McCormick declined to say exactly which drive errors the box can fix, or how it does so. He did say Atrato's management team and engineers have a lot of experience working for drive makers, such as Seagate Technology, and claimed that Atrato has been granted more than 100 patents for its self-healing features. The idea, he said, is to have a system that can run for the duration of a three- to five-year lease period without requiring any maintenance. As such, the box also features redundant data paths to every disk, as well as redundant power supplies and networking ports.

Parallel storage for video, digital media

The V1000 holds SATA disks ranging from 100 GB to 320 GB, with a maximum raw capacity of 50 TB. Like other recent parallel storage offerings, such as Pivot3's RAIGE disk array and NEC's HydraStor, Velocity allows customers to customize the amount of data protection by determining the capacity within the box that will be dedicated to replacing failed drives. For a box with 50 TB, the usable capacity could be from 20 TB to 40 TB, depending on the amount of tolerance built in.

Each Velocity unit can also be clustered with other 3U units to make a much larger parallel processing system.
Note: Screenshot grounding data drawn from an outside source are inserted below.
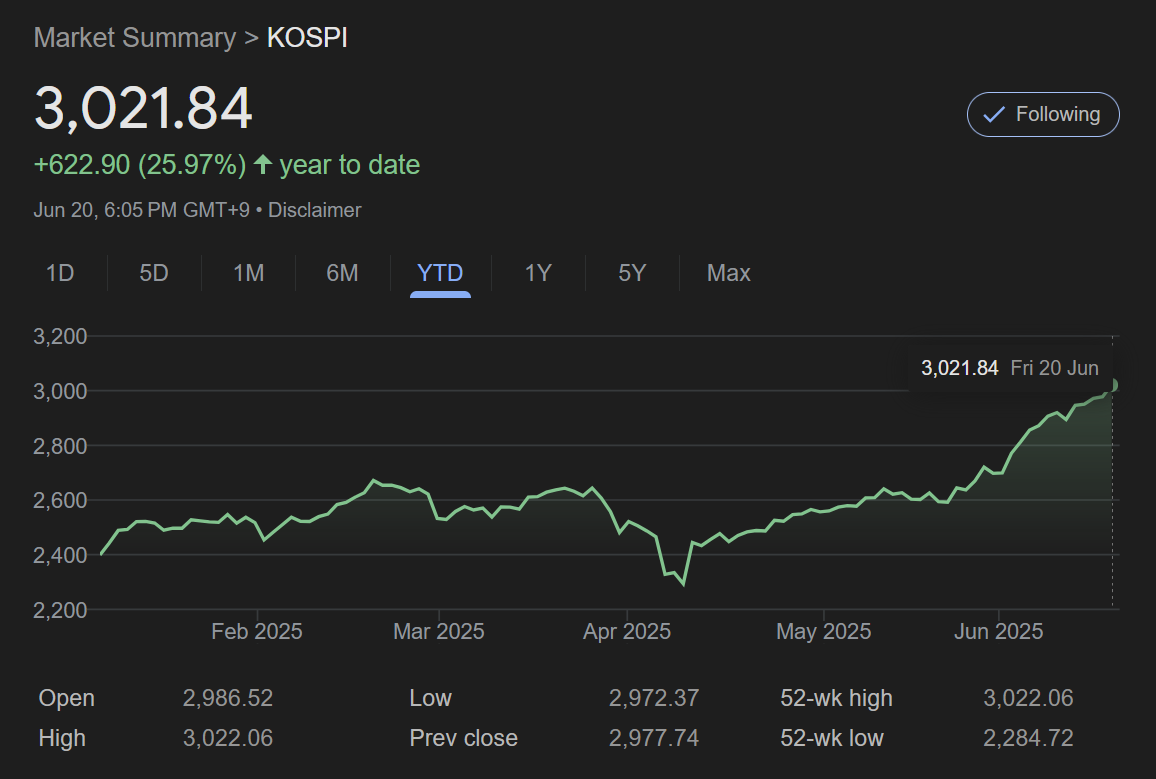Select the YTD tab
The width and height of the screenshot is (1156, 779).
440,273
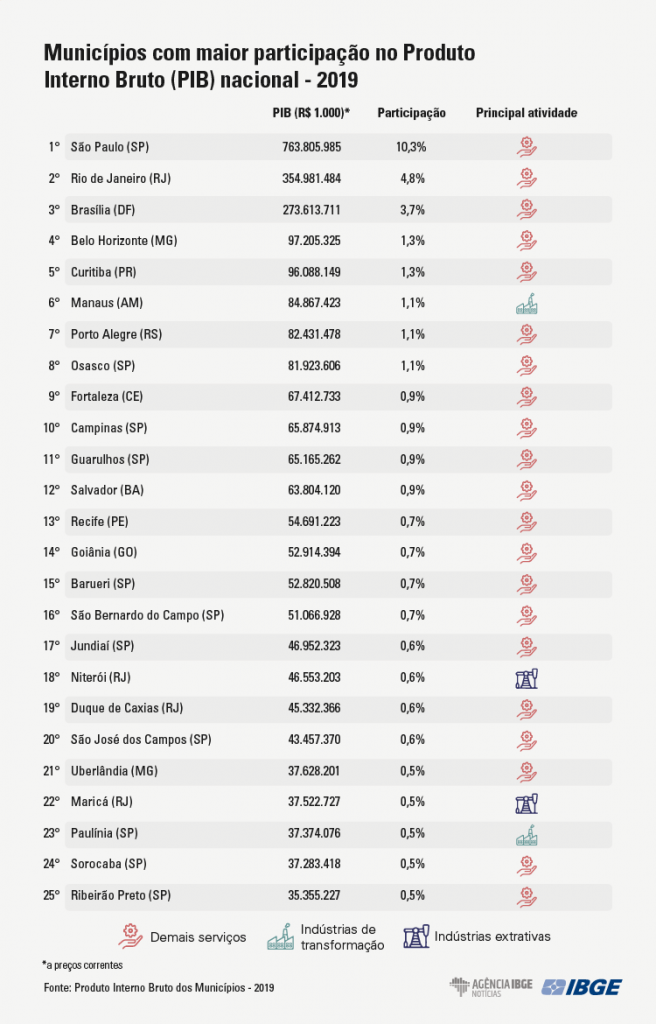656x1024 pixels.
Task: Click the Agência IBGE Notícias logo
Action: [491, 987]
McCormick said that the largest production installation of Velocity units to date is about a dozen, with capacity in the petabyte range. That customer is a large government agency, which McCormick said he prohibited from identifying. Atrato claims to have other early adopters, but none have agreed to be named yet. Atrato is also coy about the exact pricing of the box, but McCormick said it will generally run "in the couple hundred thousand dollar range."

One analyst said the SAID system will most likely find a home in vertical markets, such as video surveillance and digital media, where large I/O streams run up against a lack of storage expertise. "If you're running a large-scale data center with 10 to 20 admins, doing commercial data processing, this product is not likely to be a good fit," said Russ Fellows, an Evaluator Group analyst. Those large data centers tend to be comfortable doing drive maintenance and might see a sealed disk array as a risk.

Fellows added, "But iif you're setting up video surveillance at a 7-Eleven, for example, you're going to want a lot of data capacity as you add newer and higher definition video cameras, but you're not going to want a technician to have to do regular maintenance on the storage box." Other possible applications include data processing for financial services companies, which tend to be small companies crunching lots of market data.

Beating Xiotech to market?

Atrato founders McCormick and Jonathan Hall previously worked for Xiotech Corp. and Seagate. Now they are bringing Atrato out of stealth as Xiotech prepares to unveil its new RAID technology based on the acquisition of Seagate's Advanced Storage Architecture business unit in November. Atrato executives said their approach differs from Xiotech's, although exactly how the products differ won't be clear until Xiotech reveals more details next month at Storage Networking World.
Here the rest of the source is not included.